In June 2025, it became known that Scalable Capital raised a total of around €155 million in a new financing round including Sofina and Noteus Partners. Existing investors Balderton Capital, Tencent, and HV Capital also participated. As of 2025, Scalable Capital had raised more than €470 million since its founding and was valued at around €1.5 billion. In 2025, the Financial Times reported that Scalable still held about half of the €300 million it had previously raised and was aiming for profitability by the following year.

== Company structure ==
Managing directors are Erik Podzuweit and Florian Prucker, who are also the founders of the company, as well as Dirk Franzmeyer, Dirk Urmoneit, and Martin Krebs. The largest shares in Scalable Capital are held by investors, including BlackRock. Founders Erik Podzuweit, Florian Prucker, Stefan Mittnik, and Adam French also hold shares (as of 2019). As of August 2026, Scalable Capital had more than one million clients with more than €60 billion in assets. In 2025, the company had over 700 employees.

== Products and services ==
Scalable Capital operates as a bank and offers self-directed brokerage and automated wealth management services. The company is active in Germany, Italy, Austria, France, Spain and the Netherlands.

The brokerage offering includes stocks, funds including exchange-traded funds (ETFs), derivatives, cryptocurrency ETPs, and private equity. In 2025, the company launched the Scalable Capital ACWI ETF. Trading uses a tiered pricing model, with a basic free tier that charges individual transaction fees and a subscription model that offers unlimited trading on orders above a defined threshold for a monthly flat fee. Automated savings plans allow regular investments starting from one euro. Scalable Capital also operates the European Investor Exchange in partnership with Börse Hannover and acts as a market-maker, while providing access to the gettex (Börse München) and Xetra (Deutsche Börse) trading venues for order execution. The execution of savings plans for ETFs is free of charge.

The company's wealth management arm, Scalable Wealth, includes automated portfolio management for passive investors. During registration, users receive suggestions based on their profiles, including risk tolerance, investment horizon, and sustainability preferences. The service includes multi-asset portfolios, portfolio monitoring, automatic rebalancing, and several investment strategies. Scalable Capital also offers a children's investment account within the Scalable Broker account, where parents can select ETFs and stocks, as well as a children's account within Scalable Wealth.

The full banking licence received in 2025 included permission from the European Central Bank (ECB) to conduct deposit and lending business, including consumer lending. In March 2026, Scalable Capital launched a separate overnight savings account.

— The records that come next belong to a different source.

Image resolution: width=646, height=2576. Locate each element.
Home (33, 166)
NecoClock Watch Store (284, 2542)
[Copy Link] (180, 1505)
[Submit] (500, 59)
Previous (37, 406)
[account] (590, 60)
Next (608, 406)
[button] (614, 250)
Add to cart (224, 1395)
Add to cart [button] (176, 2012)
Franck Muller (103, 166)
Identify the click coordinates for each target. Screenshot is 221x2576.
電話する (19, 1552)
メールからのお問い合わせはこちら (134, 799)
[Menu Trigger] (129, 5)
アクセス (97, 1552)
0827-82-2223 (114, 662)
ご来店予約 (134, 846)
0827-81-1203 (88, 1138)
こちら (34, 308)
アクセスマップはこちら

== Legal and regulatory issues ==
In October 2020, a data breach at a former service provider used by Scalable Capital exposed identity, tax and securities-account data. According to Handelsblatt, more than 33,000 people in Germany and the UK were affected. For comparison, TechCrunch reported in June 2021 that Scalable Capital had 250,000 customers. In December 2021, the Munich I Regional Court awarded one claimant €2,500 in non-material damages and held that future material losses arising from the theft would also have to be compensated.

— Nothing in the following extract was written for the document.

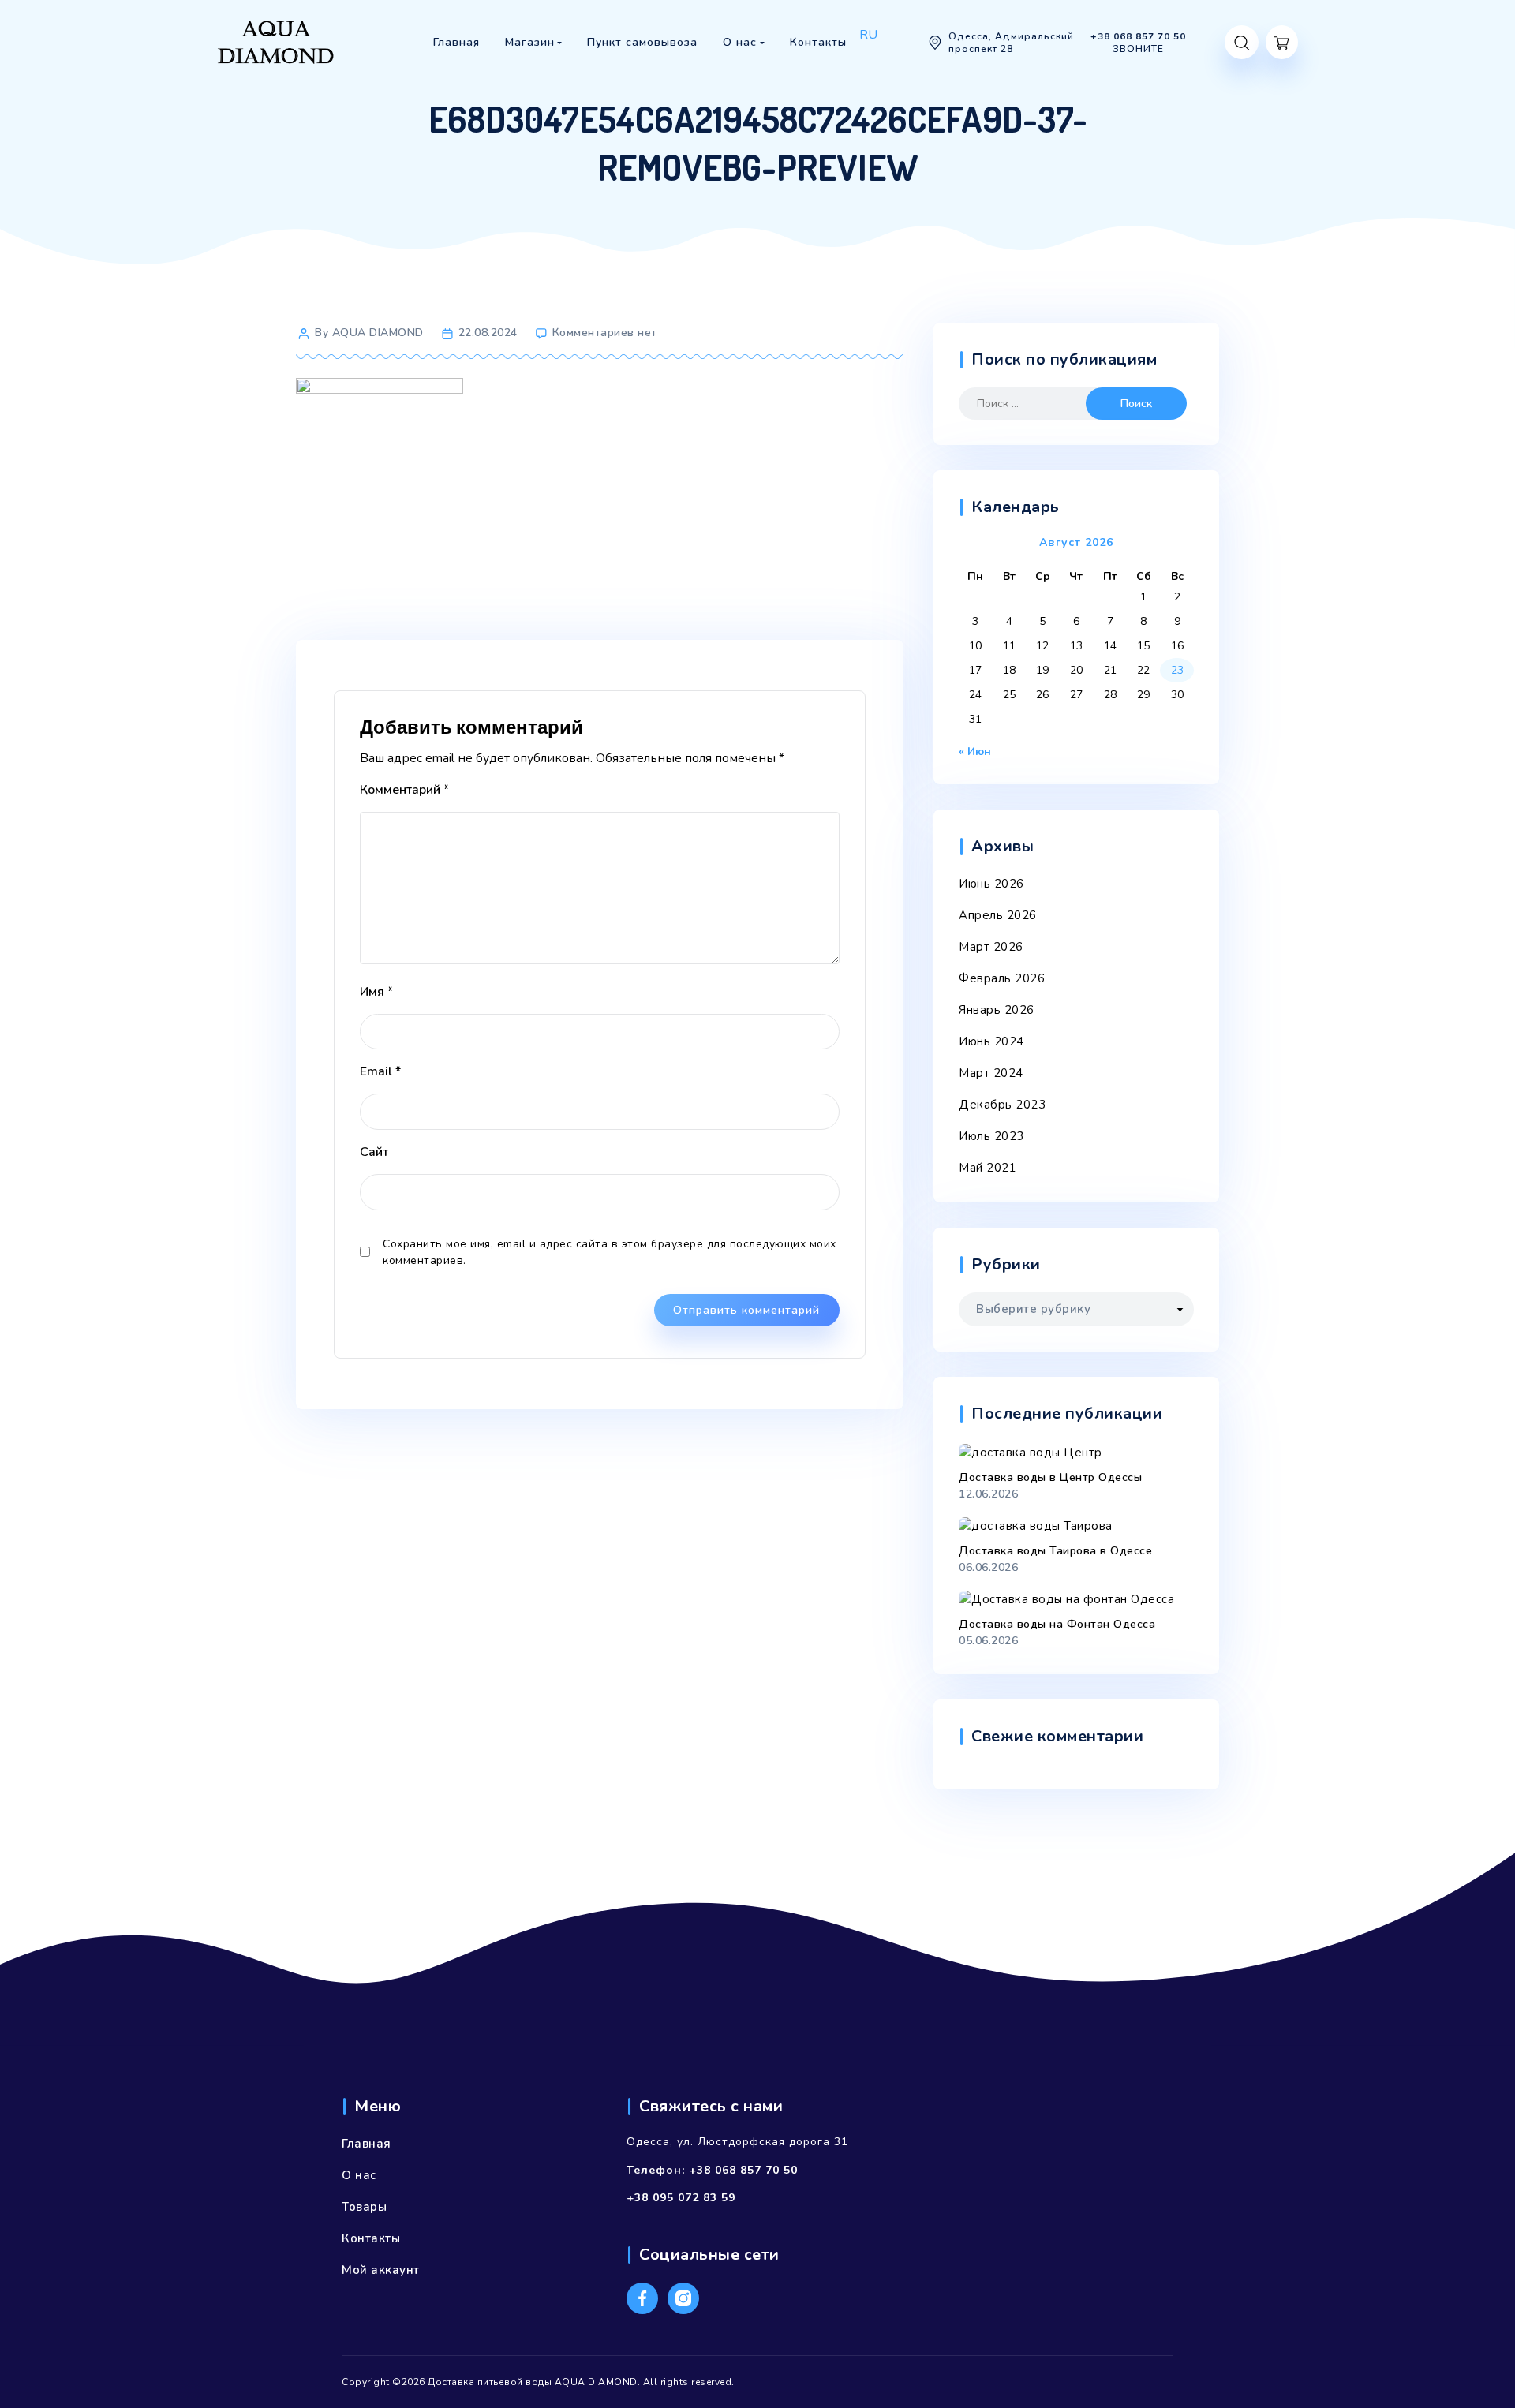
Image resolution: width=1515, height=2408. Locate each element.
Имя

The dispute later formed part of joined cases C-182/22 and C-189/22 before the Court of Justice of the European Union. In June 2024, the court clarified that compensation under Article 82 of the GDPR is not limited to cases where stolen personal data has already been used for identity theft or fraud. It also held, however, that a GDPR infringement alone does not automatically entitle a claimant to damages; actual non-material harm must still be shown.

In February 2025, the Consumer Centre Baden-Württemberg issued warnings to Scalable Capital and Trade Republic over how they presented interest-bearing cash balances to customers. The consumer group argued that the brokers' marketing was misleading because the advertised interest rate was variable, applied only to the portion of customer balances held as deposits, and did not make sufficiently clear when cash could instead be placed in money market funds, which were not covered by statutory deposit-protection schemes.